C'est une chose qui exige une attention intérieure incessante, jour et nuit.
Ainsi une vie, simple dans ses manifestations extérieures, sera en réalité une
constante communion avec Dieu. Ceux qui viennent de l'extérieur ne peuvent pas
voir le véritable processus de notre vie.
Prenons un exemple dans les paroles de notre père spirituel infiniment
cher, Silouane. Il dit, qu'il existe des
hommes à qui a été confiée la fonction d'être rois, à d'autres d'être
patriarches, à d'autres encore d'accomplir une tâche moins générale, plus
spécialisée, comme par exemple d'être simples charpentiers, oui ... et il
ajoute ensuite que tout cela n'est pas important (cf Archimandrite Sophrony, Starets
Silouane, Sisteron, 1973, pp. 277 et 316). Vous voyez comme cet homme était
libre de toute jalousie, de toute concurrence, de tout rejet d'autrui.

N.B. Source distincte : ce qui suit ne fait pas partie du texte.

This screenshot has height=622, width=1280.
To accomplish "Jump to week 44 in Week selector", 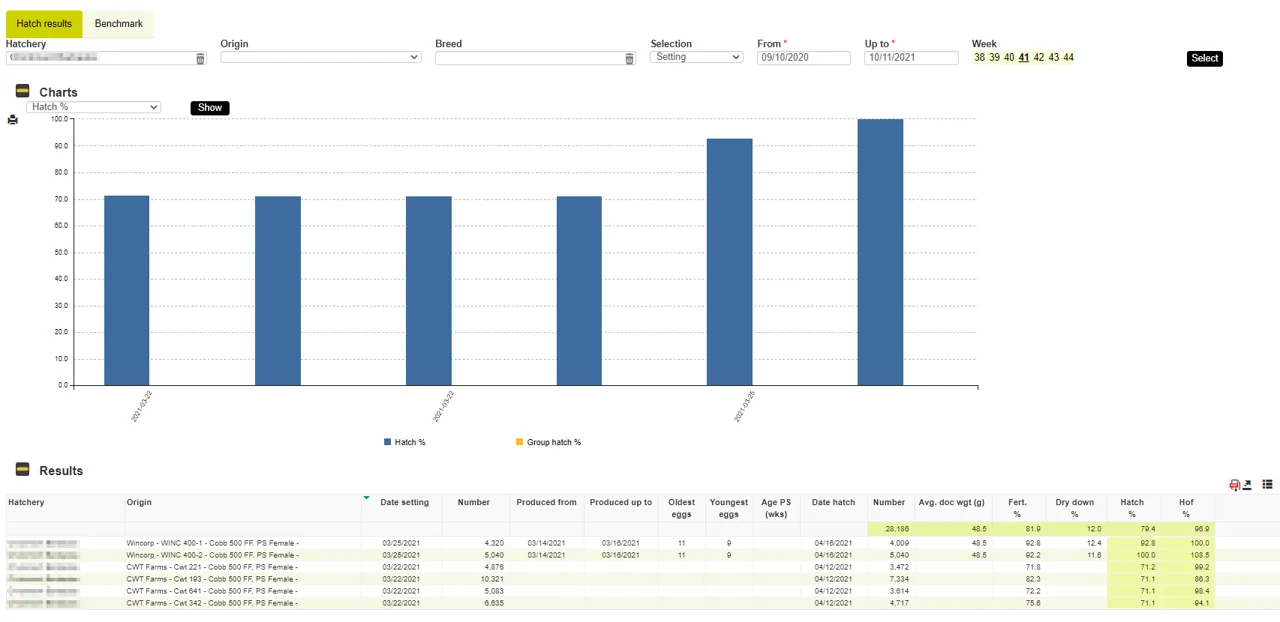I will (1068, 58).
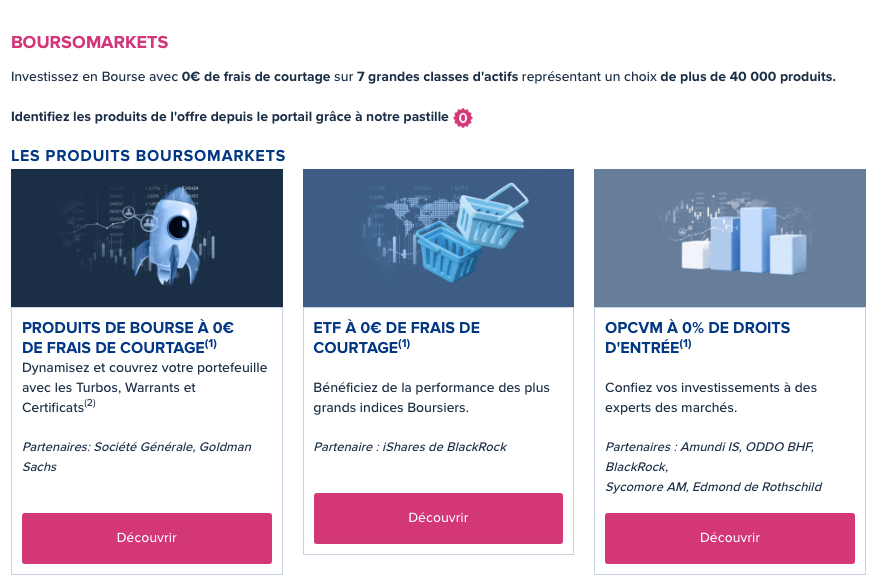The image size is (878, 577).
Task: Open the OPCVM à 0% de droits d'entrée title
Action: [697, 337]
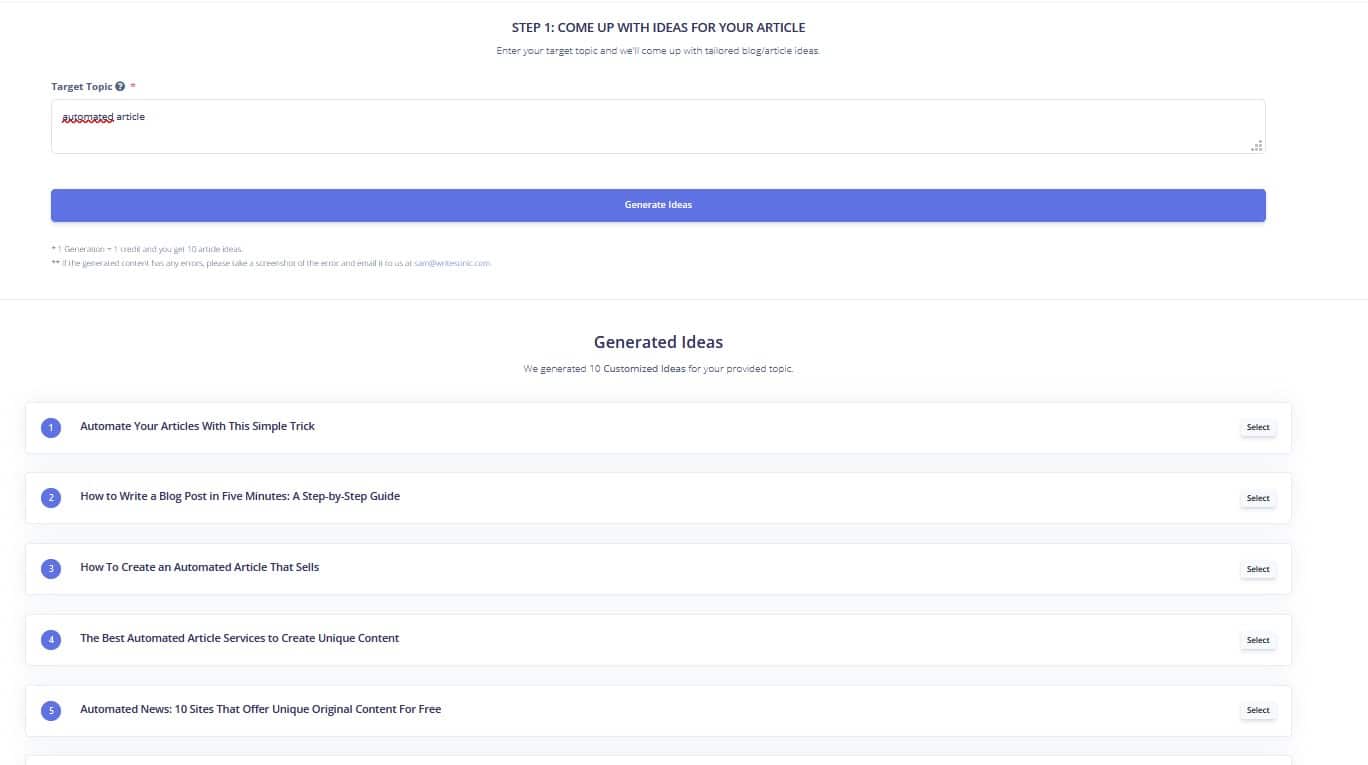Choose Select for 'Automated Article That Sells'

[1257, 569]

Que Dieu m'aide à expliciter cette pensée: si vous priez dans la forme dont
je parle, - vous pouvez prier dans vos cellules, vous pouvez aussi prier durant
nos offices, mais priez sans cesse, - la conscience de la nécessité de notre
unité en Dieu se développera en vous, et vous vous trouverez sur la bonne voie.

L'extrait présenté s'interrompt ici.